Most of the content I see on streaming services these days is 16-bit (96 dB DNR). Very little of it is released at Hi-Rez 24-bit (144 dB DNR), and I'm not sure if it was recorded at that resolution in the past, or just remastered now to 24-bit.

The only possible way to get true 24bit signals without noise and distortion filling the LSBs is directly generating everything in software anyway. So theoretically, any real use of this quality is limited to electronic music, pretty much. As soon as you use anything recorded, it becomes useless in theory and practice both. I really don't see the point of this.

 

[signalpath]

I really don't see the point of this.

See graph, two comments up.

 

[EERecordist]

This is what is meant by "improvements in the atmospheric region"

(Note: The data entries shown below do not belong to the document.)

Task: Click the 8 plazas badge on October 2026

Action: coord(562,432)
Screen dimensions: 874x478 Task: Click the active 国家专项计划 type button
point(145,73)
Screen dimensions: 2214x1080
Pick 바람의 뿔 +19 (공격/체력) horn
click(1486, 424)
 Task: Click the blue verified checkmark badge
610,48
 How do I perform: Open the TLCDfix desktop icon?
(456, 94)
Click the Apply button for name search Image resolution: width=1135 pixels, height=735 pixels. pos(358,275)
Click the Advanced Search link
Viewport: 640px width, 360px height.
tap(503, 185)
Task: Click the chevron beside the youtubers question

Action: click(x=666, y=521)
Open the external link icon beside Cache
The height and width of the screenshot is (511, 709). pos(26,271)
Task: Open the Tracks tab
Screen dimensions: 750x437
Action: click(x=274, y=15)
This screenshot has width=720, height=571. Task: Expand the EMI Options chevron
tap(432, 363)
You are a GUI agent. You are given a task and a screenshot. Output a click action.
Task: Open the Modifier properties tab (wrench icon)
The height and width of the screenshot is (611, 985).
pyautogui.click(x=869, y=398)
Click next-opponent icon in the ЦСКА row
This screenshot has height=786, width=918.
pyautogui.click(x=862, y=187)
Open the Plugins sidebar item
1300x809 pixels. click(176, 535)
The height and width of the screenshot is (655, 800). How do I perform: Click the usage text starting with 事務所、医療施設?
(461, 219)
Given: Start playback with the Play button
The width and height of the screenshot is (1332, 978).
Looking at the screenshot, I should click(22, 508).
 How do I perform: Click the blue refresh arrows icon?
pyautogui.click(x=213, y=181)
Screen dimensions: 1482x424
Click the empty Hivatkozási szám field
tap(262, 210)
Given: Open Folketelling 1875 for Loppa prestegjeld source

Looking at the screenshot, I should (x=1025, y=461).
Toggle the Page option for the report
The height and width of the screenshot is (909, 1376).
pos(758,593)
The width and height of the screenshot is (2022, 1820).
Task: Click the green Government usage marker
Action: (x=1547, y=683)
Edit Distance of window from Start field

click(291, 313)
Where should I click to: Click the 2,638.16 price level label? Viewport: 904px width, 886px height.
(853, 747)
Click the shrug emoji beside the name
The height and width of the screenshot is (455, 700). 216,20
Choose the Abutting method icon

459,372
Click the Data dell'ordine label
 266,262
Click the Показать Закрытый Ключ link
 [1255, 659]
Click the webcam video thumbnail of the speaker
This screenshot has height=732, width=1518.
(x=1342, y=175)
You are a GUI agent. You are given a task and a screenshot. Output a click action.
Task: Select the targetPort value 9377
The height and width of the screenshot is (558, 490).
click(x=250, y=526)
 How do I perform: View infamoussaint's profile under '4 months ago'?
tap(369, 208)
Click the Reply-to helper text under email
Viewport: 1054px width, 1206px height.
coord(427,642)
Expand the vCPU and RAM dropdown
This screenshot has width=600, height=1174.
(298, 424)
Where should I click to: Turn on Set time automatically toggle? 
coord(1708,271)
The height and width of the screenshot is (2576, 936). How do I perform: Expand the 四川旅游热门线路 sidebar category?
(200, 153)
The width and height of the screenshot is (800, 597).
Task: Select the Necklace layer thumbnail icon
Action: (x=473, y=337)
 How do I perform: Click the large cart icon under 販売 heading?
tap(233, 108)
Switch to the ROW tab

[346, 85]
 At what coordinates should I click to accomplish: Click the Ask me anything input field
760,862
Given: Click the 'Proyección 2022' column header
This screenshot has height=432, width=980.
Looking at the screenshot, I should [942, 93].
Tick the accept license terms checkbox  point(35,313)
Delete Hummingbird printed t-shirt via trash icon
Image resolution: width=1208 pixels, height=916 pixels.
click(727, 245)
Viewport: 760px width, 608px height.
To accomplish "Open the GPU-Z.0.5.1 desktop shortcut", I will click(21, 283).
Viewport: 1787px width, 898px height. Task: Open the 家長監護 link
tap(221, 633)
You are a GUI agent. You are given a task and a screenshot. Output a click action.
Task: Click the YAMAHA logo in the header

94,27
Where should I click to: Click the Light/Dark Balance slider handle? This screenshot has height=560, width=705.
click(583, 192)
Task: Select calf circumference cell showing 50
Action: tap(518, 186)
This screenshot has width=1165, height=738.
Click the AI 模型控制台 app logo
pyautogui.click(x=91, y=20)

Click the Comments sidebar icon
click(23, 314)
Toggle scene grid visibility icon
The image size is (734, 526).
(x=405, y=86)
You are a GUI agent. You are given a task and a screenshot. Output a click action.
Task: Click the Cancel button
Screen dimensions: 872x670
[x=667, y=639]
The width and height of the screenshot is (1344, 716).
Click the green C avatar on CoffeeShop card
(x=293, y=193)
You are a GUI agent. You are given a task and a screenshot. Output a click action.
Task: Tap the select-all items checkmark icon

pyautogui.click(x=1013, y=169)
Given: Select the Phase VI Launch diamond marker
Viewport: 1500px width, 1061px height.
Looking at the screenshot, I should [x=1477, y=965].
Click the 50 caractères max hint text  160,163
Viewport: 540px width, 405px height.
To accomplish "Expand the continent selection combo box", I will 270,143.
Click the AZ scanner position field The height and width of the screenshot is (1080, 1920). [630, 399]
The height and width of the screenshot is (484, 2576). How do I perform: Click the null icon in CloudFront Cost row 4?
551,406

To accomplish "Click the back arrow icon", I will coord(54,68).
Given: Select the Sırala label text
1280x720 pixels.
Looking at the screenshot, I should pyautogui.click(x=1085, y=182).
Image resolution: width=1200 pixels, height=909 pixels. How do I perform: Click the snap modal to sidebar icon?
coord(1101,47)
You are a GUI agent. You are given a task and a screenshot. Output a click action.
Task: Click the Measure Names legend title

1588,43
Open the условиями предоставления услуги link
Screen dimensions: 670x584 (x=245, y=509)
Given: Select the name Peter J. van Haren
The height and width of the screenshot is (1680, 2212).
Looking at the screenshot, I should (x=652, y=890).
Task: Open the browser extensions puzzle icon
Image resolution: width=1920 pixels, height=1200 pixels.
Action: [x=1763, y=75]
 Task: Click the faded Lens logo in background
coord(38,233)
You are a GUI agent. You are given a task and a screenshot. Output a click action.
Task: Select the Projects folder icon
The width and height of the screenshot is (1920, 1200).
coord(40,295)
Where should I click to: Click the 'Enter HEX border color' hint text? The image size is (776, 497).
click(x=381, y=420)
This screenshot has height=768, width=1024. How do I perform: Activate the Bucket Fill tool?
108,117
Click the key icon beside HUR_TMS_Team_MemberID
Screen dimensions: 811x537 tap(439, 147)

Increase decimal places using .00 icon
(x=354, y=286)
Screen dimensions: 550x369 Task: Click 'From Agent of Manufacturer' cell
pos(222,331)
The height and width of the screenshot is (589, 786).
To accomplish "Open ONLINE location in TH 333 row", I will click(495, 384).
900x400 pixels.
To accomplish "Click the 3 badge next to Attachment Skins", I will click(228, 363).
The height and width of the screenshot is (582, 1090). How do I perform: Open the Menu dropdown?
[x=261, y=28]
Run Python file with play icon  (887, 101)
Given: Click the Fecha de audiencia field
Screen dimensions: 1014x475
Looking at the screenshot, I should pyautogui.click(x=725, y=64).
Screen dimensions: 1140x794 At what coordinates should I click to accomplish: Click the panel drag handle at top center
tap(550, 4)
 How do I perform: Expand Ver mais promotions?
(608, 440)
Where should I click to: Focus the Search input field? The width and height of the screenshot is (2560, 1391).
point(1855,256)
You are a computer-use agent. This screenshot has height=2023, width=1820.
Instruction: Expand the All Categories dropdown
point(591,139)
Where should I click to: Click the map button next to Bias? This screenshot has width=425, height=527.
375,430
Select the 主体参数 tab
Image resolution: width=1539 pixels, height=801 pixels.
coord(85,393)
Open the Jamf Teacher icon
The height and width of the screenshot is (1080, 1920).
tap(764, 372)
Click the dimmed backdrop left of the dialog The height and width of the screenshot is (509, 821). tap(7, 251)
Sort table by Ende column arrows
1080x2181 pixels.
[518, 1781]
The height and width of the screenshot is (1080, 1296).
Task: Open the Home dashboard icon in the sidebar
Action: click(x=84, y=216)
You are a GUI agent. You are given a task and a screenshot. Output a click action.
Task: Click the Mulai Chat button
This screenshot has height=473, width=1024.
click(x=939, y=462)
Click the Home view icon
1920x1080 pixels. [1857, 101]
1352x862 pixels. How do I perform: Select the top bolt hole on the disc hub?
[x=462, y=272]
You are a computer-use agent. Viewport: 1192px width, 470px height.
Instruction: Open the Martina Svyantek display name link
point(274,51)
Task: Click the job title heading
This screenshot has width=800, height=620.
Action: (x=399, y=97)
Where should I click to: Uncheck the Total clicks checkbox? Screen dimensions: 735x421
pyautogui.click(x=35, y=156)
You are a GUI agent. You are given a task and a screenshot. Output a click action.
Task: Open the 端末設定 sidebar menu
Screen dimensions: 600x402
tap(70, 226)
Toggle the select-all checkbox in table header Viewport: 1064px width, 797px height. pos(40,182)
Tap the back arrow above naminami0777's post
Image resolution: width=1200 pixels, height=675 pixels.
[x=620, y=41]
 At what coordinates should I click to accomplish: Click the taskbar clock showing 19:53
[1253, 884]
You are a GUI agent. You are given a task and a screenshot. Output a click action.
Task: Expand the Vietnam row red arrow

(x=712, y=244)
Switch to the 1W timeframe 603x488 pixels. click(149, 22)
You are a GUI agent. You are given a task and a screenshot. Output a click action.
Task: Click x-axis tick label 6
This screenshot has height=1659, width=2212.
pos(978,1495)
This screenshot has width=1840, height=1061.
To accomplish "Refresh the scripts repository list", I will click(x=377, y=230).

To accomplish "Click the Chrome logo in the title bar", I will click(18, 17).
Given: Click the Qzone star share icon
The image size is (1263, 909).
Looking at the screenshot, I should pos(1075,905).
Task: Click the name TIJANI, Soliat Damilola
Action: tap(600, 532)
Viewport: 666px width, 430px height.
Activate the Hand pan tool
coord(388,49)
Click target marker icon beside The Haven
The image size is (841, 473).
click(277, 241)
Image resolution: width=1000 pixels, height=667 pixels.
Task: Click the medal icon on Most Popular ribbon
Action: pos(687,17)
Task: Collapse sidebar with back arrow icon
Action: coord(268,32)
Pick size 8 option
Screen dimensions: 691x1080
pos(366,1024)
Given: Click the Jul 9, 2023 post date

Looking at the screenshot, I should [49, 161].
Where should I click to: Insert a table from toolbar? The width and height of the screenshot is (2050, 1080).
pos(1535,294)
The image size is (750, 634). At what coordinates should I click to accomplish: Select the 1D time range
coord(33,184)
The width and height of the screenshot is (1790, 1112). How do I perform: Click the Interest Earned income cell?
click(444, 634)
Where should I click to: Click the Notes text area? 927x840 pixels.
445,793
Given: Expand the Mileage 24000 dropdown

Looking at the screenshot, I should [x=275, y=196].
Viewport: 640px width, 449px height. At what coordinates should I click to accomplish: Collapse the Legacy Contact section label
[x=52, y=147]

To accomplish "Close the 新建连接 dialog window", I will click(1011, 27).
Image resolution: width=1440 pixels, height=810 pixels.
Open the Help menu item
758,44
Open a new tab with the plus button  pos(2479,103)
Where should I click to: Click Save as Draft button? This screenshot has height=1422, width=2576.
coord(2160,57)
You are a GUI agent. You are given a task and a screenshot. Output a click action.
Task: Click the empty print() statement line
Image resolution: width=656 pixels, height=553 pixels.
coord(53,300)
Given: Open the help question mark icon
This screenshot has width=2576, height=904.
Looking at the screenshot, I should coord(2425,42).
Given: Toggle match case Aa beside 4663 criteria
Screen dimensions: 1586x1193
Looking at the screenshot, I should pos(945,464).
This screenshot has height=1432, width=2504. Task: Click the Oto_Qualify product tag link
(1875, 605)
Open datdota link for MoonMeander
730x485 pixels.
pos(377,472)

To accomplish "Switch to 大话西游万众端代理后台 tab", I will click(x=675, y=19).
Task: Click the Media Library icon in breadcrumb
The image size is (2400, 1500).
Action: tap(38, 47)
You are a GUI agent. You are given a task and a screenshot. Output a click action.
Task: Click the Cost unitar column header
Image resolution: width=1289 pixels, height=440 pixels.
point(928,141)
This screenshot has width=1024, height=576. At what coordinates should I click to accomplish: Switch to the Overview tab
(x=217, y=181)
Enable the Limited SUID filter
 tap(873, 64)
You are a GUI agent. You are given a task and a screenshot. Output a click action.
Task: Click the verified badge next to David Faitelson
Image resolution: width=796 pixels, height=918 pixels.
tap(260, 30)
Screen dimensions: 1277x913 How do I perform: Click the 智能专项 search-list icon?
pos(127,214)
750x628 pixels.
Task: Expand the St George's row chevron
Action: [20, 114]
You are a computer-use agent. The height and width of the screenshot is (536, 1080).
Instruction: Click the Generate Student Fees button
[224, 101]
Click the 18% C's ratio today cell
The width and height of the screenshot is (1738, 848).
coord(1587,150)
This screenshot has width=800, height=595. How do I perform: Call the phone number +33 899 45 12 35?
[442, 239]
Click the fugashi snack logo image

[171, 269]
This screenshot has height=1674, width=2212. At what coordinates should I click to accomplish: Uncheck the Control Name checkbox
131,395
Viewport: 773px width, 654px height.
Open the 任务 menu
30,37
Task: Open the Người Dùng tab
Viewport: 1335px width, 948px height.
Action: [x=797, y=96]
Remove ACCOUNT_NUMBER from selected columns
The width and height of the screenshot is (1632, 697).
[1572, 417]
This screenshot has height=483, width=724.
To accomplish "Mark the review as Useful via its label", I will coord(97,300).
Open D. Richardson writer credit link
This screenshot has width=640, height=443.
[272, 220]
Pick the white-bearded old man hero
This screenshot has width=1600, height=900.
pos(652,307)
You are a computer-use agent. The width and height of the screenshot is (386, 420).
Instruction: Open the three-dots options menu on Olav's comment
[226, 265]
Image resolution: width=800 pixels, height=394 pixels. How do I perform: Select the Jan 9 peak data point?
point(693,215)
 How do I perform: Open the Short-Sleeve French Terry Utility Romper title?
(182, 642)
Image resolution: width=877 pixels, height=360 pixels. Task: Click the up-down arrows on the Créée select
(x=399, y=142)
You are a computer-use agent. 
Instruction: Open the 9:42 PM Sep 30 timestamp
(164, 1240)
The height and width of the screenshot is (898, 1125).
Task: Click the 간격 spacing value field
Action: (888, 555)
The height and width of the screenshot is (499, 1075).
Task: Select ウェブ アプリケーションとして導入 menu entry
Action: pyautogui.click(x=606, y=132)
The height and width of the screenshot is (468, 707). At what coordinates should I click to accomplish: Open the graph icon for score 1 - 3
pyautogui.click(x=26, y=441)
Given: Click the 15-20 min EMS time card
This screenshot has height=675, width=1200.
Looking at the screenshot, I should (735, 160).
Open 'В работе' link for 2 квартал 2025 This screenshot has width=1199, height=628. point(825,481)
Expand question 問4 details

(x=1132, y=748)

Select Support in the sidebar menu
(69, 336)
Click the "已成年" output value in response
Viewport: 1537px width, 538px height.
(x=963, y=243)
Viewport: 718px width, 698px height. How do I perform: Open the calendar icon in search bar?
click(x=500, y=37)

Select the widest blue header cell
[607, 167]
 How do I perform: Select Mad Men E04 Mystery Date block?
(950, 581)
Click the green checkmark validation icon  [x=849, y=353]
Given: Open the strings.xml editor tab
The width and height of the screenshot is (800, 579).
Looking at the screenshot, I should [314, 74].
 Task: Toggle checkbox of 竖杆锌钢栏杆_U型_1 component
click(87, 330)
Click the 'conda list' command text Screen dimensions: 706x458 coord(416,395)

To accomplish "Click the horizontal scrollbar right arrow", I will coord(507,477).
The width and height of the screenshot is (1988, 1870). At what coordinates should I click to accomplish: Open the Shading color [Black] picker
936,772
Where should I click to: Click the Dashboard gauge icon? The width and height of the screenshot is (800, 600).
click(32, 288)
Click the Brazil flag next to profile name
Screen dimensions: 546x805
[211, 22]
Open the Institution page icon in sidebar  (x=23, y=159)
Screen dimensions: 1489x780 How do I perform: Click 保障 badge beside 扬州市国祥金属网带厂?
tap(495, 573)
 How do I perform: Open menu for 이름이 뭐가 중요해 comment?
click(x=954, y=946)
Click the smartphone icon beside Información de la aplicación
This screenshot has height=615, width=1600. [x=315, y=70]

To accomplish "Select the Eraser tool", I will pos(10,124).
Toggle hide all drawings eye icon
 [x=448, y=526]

ASR would benefit from posting Fiedler's and other papers or a summaries on ASR in our psychoacoustics section. Having listened to a lot of classical music live and in the control room, the theory sounds rational. For ASR "atmospheric" needs a more scientific name, like reducing electronic noise in quiet passages.

Do you see your technology applicable to digital microphones? Schoeps is pushing into that space with their colette series. Is your technology applicable to Sennheiser's RF design?

 

[signalpath]

ASR would benefit from posting Fiedler's and other papers or a summaries on ASR in our psychoacoustics section. Having listened to a lot of classical music live and in the control room, the theory sounds rational. For ASR "atmospheric" needs a more scientific name, like reducing electronic noise in quiet passages.

Do you see your technology applicable to digital microphones? Schoeps is pushing into that space with their colette series. Is your technology applicable to Sennheiser's RF design?

We've referenced Fielder's AES papers from the 70s thru 90s extensively in our R/D, especially those dealing with noise perception vis signals. In fact, I was invited to meet with him a few years ago at Dolby HQ to describe our work. Dolby's VP of Advanced Technology now sits on our imersiv advisory board, and was the first person outside of the company to test and validate our design performance (2017-18).

Yes, HDR-A architecture ("multi-path") can be applied to just about any transducer or A/D or D/A function. The concept is well-known, but it's expensive and complex compared to traditional single-path topology. Salzbrenner has had a multi-path ADC in market for 30 years. Many low-end preamp/ADC interfaces are now using a two-path "clip-protection" variant. Sony recently developed a two-path video CCD pixel with a high-dynamic path and low-dynamic path, with 20dB improved visual dynamic range. In my CTF contest pitch, I describe a range of multi-path applications (link above), including medical, seismic, gravity wave sensing, etc..

In R/D, we're now working on a fundamental two-path 170dB microphone. Conceptually very simple. But when you start digging, it gets hard. It's why the D-1 DAC took us 10+ years of R/D. This is new engineering, a lot of fun, but terribly expensive and time-consuming. Also working on multi-path power amplification, based on one of our patents. It's important to keep in mind -- this is ALL about reducing systemic THD+noise, not "making things louder".

 

[popej]

See graph, two comments up.

Don't you have any real world measurements? The kind that validate the implementation.